Last year, Capital One, one of the United States’ largest commercial banks and credit card issuers, launched Eno, a digital assistant that allows customers to manage their accounts conversationally through SMS.
Now, Capital One has brought Eno to the browser through a new Chrome and Firefox extension that could prove very useful to Capital One cardholders.
The new browser extension aims to help customers avoid one of the biggest problems cardholders face: fraud.
It works by detecting when a user is on a checkout page and automatically creating a one-off virtual credit card number to complete that specific purchase. By using a unique virtual credit card number for each individual purchase, users can be more easily protected from data theft and in the case of a recurring payment, they can more easily prevent a merchant from billing them in the future without their authorization.
Innovation doesn’t have to be complicated
As TechCrunch’s Sarah Perez noted, virtual credit card numbers are not new. Major card issuers, including Citi and Bank of America, offer them and Capital One introduced them late last year.
Not too long ago, virtual card numbers were a selling point for a number of fintech startups. For example, a venture-backed startup called Final, which billed itself as “a credit card built for the 21st century”, made virtual card numbers a central feature of its service.
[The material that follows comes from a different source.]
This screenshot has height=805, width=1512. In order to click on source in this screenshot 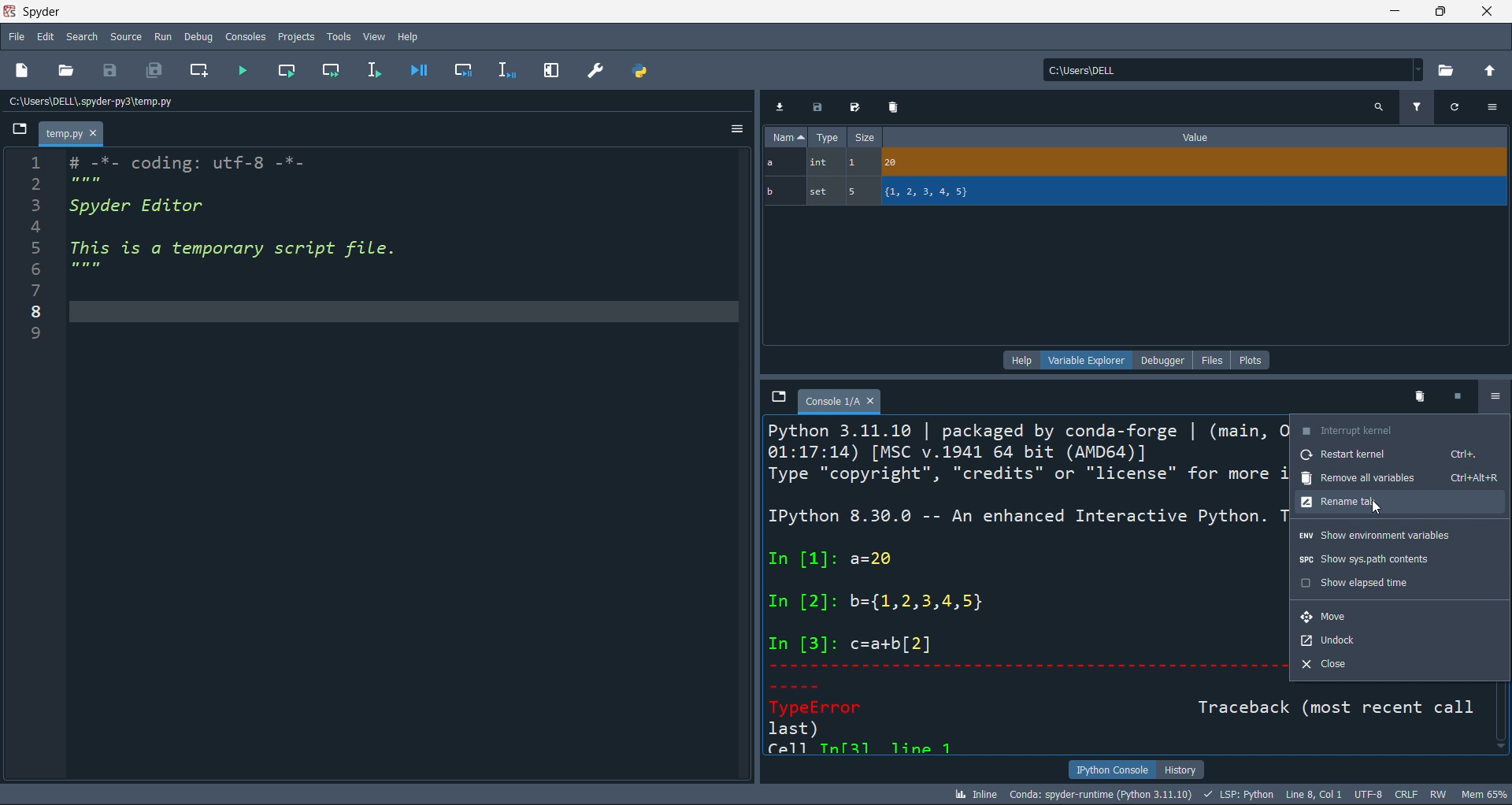, I will do `click(123, 40)`. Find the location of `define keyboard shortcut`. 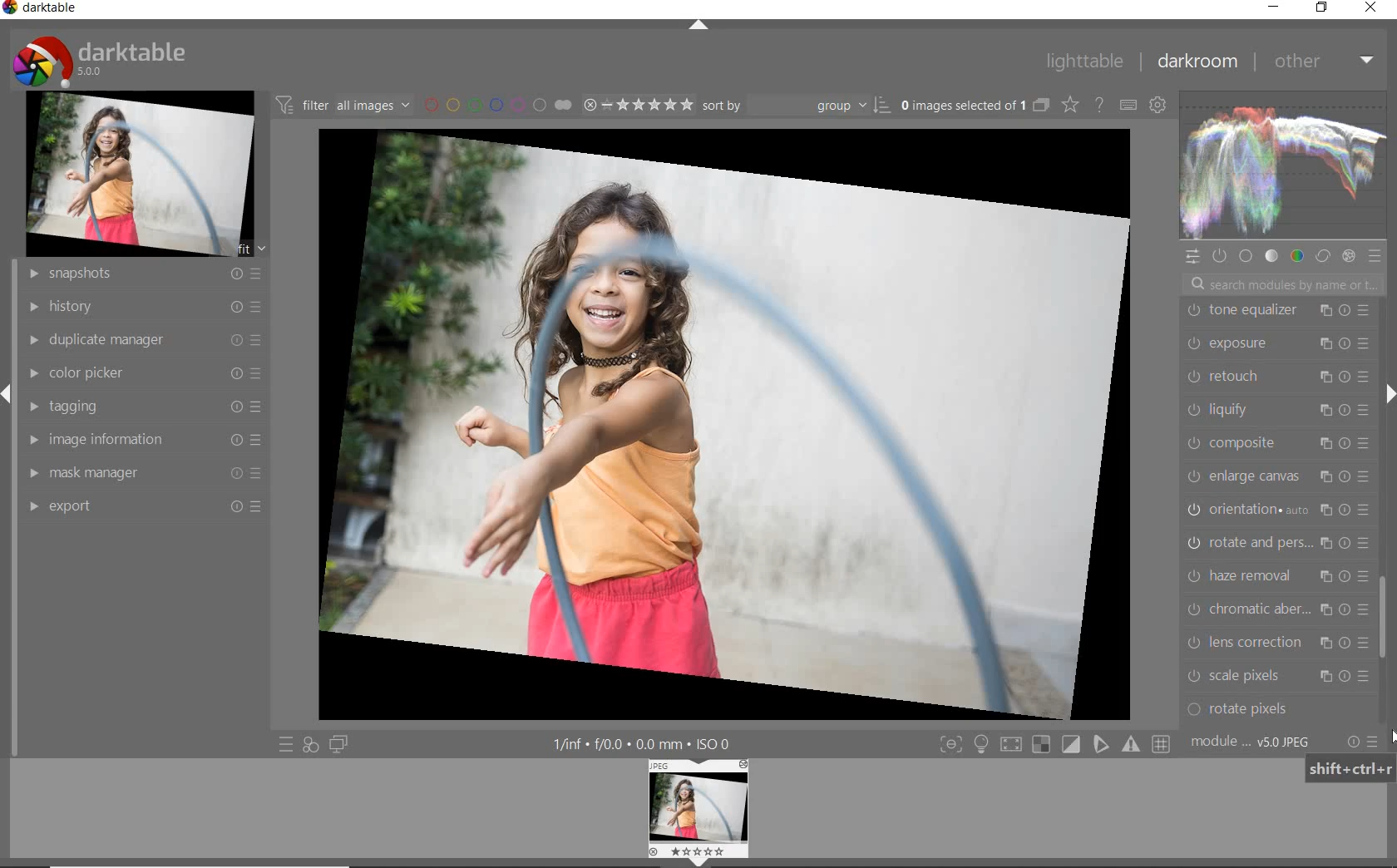

define keyboard shortcut is located at coordinates (1128, 105).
Obviously, the barrier to offering virtual card numbers is extremely low, which is why Capital One’s Eno browser extension is so important. Specifically, it is unique in that it automatically detects checkout pages and creates the virtual numbers without users having to do so manually. The need to manually create numbers is a significant source of friction that results in virtual credit card numbers not being used as frequently as they could be.
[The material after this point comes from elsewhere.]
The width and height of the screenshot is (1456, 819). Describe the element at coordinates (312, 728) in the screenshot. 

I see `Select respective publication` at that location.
Innovation and competitive advantage
Will Capital One’s Eno browser extension give the company a competitive advantage? That remains to be seen. Certainly, fintechs as well as other major card issuers are capable of building similar browser extensions.
But this is a good example of how established financial institutions can innovate without having to build complex new technologies. Even if the functionality in the Eno browser extension eventually becomes ubiquitous, there’s potentially significant value for Capital One if it can market it effectively to cardholders and drive adoption.
After all, even if Eno doesn’t drive new cardholder acquisition, it can improve cardholder experience by helping cardholders mitigate against fraud headaches and help Capital One reduce the costs associated with fraud. That’s a fintech win-win.